British Prime Minister Johnson has called on the House of Commons to support the bill, which deviates from the brexit agreement he concluded with the EU in January. According to Johnson, the bill, which was presented today, ensures the unity of the United Kingdom’s internal market.
The main issue is the status of Northern Ireland. Johnson does not want the movement of goods between Northern Ireland and the rest of the United Kingdom to be burdened with additional controls or other restrictions. This runs counter to the agreement with the EU, which states that border traffic between Northern Ireland and Ireland should be unimpeded. According to the EU, this means that checks must be carried out at the border between Northern Ireland and the other parts of the United Kingdom.
At the time, Johnson was very enthusiastic about the deal with the EU and called it “oven-proof”. Now, a spokesman for the Prime Minister says that the divorce agreement at the time was written in great haste and under great pressure, and therefore contains ambiguities that need to be “clarified”.
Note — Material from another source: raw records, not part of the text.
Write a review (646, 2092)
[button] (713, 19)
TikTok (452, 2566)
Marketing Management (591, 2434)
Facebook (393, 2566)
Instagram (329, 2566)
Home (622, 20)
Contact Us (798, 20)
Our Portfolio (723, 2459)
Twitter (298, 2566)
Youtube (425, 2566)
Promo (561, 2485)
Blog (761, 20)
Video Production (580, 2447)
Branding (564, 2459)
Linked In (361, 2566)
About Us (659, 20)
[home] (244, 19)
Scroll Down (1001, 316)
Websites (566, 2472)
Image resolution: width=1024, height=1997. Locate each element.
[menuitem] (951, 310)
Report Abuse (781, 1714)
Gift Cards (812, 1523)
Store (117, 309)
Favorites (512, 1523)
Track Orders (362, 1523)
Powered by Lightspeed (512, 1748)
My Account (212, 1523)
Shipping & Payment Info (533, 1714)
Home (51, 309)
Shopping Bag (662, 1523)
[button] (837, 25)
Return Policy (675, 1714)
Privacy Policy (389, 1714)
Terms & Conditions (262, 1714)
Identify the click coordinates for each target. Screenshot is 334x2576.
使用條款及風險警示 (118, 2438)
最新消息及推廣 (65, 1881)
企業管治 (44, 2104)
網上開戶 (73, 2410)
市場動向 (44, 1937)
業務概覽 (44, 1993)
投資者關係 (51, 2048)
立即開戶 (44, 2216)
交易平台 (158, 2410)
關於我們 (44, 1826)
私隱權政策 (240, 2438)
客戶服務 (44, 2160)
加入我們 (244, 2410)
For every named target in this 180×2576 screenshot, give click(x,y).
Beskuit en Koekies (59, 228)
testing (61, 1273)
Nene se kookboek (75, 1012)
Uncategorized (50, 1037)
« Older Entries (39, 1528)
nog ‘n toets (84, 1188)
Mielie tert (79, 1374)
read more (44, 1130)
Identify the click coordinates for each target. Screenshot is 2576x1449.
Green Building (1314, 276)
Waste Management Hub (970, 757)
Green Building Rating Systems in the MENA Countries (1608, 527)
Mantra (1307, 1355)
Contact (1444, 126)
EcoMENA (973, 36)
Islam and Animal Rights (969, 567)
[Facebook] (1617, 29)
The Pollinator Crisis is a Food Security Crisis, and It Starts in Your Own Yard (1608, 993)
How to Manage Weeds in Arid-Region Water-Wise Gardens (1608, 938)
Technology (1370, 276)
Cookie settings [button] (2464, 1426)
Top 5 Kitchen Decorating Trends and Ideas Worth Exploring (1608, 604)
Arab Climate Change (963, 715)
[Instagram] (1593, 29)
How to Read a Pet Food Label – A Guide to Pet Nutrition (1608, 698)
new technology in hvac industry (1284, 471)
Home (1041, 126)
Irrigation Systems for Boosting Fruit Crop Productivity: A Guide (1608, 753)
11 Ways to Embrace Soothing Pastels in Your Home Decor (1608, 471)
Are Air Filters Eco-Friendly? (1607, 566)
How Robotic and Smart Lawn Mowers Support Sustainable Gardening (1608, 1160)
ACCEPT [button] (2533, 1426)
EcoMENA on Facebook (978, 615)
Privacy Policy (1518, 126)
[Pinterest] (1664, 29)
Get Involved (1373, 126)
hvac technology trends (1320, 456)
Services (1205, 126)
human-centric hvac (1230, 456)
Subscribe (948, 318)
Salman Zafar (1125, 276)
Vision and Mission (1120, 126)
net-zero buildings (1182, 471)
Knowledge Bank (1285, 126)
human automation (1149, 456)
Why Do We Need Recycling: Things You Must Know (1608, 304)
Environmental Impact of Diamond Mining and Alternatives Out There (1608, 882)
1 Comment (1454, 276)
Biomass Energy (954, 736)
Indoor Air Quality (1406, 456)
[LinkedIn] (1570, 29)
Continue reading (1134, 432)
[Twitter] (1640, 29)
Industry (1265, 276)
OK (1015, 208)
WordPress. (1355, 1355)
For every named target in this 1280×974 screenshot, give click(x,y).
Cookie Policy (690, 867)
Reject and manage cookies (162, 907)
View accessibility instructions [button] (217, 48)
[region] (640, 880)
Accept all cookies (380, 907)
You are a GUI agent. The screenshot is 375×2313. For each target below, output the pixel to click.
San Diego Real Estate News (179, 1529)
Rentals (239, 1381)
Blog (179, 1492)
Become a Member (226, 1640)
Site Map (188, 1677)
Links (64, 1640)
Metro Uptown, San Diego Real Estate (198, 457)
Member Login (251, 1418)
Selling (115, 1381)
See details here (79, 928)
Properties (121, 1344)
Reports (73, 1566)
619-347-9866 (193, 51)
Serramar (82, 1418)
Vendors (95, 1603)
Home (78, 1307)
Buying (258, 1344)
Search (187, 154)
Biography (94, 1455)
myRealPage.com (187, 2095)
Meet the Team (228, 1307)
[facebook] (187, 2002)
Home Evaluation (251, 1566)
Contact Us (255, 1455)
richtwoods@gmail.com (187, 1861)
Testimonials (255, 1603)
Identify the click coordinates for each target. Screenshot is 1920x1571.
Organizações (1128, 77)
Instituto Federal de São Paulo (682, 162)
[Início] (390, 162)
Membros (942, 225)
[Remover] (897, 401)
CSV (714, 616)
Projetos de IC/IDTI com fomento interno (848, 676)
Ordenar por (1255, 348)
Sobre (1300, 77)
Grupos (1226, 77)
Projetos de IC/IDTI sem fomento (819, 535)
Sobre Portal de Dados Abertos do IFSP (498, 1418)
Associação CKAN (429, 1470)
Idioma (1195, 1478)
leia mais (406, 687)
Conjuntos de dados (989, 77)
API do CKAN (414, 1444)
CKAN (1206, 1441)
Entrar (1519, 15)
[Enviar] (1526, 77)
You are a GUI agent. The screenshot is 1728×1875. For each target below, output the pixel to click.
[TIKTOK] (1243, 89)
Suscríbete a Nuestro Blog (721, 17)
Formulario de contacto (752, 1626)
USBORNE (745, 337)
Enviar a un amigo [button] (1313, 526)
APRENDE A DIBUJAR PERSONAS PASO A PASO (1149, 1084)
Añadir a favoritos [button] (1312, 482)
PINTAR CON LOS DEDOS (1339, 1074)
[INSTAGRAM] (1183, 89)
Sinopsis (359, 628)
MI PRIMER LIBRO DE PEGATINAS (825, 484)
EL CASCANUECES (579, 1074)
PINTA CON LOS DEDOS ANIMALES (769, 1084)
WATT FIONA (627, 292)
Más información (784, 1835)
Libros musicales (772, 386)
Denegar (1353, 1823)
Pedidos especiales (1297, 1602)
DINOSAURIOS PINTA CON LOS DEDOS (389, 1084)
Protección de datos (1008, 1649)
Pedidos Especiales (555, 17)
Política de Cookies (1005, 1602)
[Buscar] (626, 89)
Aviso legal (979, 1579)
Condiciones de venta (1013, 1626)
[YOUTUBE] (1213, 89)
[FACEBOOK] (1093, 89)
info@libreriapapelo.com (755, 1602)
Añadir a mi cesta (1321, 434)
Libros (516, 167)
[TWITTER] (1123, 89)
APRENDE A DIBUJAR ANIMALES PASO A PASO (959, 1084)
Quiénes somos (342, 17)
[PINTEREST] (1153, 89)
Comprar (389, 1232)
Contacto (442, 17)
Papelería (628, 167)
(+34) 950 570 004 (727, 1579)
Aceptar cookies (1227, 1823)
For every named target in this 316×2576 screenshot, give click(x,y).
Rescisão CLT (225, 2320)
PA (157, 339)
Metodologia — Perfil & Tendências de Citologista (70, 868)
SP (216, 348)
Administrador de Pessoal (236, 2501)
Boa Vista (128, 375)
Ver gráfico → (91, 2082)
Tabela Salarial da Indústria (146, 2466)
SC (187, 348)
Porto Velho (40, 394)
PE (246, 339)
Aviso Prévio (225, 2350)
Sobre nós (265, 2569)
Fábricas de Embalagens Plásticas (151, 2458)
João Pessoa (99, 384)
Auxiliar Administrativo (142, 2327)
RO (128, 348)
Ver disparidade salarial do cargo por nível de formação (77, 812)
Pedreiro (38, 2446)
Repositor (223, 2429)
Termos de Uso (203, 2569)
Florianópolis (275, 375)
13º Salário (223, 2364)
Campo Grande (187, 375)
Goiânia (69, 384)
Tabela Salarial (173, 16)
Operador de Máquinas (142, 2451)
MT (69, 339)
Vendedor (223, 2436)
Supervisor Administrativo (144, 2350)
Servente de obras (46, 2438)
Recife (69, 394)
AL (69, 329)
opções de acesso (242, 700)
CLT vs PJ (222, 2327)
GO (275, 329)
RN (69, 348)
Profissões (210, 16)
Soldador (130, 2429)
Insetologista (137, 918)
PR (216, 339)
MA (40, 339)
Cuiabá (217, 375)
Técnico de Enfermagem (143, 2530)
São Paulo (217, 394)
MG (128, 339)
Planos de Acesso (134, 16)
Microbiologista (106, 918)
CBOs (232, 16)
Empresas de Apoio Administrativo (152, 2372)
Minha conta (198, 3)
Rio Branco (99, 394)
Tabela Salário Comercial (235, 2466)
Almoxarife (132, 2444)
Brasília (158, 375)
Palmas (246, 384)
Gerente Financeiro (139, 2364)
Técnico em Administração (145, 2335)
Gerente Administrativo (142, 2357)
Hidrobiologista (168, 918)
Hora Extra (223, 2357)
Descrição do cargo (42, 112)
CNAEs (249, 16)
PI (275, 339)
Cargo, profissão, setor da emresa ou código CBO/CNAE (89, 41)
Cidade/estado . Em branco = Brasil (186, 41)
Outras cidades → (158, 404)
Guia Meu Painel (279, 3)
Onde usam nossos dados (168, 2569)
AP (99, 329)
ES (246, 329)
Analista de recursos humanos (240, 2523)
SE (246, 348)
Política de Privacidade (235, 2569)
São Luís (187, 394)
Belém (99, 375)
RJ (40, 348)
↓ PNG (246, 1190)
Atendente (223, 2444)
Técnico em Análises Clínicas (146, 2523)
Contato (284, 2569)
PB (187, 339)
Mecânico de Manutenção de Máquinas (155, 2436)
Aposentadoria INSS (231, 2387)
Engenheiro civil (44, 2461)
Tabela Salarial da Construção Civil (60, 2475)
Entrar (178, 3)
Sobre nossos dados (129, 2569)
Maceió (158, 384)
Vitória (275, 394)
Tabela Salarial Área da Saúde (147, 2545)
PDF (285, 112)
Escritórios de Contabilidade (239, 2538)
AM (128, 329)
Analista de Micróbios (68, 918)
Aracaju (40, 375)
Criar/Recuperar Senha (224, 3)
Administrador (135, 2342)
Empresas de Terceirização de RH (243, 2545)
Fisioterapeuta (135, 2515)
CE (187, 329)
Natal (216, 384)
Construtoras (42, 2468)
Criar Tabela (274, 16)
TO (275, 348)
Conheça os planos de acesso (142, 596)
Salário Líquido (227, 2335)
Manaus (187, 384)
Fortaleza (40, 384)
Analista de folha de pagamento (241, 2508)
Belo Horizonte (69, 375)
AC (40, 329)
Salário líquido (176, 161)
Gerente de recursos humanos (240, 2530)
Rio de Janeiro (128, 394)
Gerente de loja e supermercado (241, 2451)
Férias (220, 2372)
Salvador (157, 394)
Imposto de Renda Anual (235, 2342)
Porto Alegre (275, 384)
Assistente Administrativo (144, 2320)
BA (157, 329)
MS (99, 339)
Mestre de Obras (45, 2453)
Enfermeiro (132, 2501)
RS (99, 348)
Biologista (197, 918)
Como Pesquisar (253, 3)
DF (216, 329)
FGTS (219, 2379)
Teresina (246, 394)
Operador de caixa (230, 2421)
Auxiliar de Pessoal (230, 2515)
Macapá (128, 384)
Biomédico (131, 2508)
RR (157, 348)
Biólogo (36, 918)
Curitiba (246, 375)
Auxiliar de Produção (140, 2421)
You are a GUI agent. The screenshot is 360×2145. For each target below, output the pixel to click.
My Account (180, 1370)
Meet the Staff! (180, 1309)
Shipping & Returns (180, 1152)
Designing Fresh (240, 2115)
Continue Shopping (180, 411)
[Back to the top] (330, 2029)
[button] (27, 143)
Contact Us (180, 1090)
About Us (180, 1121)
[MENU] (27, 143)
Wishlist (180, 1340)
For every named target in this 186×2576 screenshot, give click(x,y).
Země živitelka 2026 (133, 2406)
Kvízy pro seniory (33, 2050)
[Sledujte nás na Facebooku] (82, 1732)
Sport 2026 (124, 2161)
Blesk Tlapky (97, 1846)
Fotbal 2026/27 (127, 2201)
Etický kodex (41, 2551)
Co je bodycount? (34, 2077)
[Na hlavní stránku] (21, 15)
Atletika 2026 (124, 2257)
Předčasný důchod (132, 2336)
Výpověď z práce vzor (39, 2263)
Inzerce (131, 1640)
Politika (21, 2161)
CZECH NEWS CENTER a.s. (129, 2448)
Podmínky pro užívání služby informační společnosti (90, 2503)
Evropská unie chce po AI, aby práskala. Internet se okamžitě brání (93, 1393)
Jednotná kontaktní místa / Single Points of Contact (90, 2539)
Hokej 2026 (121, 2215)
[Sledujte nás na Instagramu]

Yesterday in the House of Commons, the Secretary of State for Northern Ireland, Brandon Lewis, admitted that the new British Brexit Act violates international law, albeit “in a very specific and limited way” according to him. This led to shocked reactions and fierce criticism. The Scottish National Party today even stated that the Prime Minister and his friends think they are above the law and creating a rogue state.
Johnson was unimpressed, saying the law will protect jobs, secure prosperity and enable the unity of the British internal market. “Of course, everyone in Britain must obey the law,” he added, without further comment on the allegations.
Building on the British word
Today the Conservative former Prime Minister John Major joined the choir of critics. “For generations, friend and foe could rely on the solemn British word,” he said. “Our signature under every treaty was sacred. If we lose the reputation of keeping our promises, we lose something invaluable we may never get back.”
The European response so far has been cautious and moderate. The most outspoken was European Commission President Ursula von der Leyen, who said she was very concerned. “This would violate international law and undermine confidence. The basis of prosperous relations is pacta sunt serva”, Latin for ‘treaties must be observed’.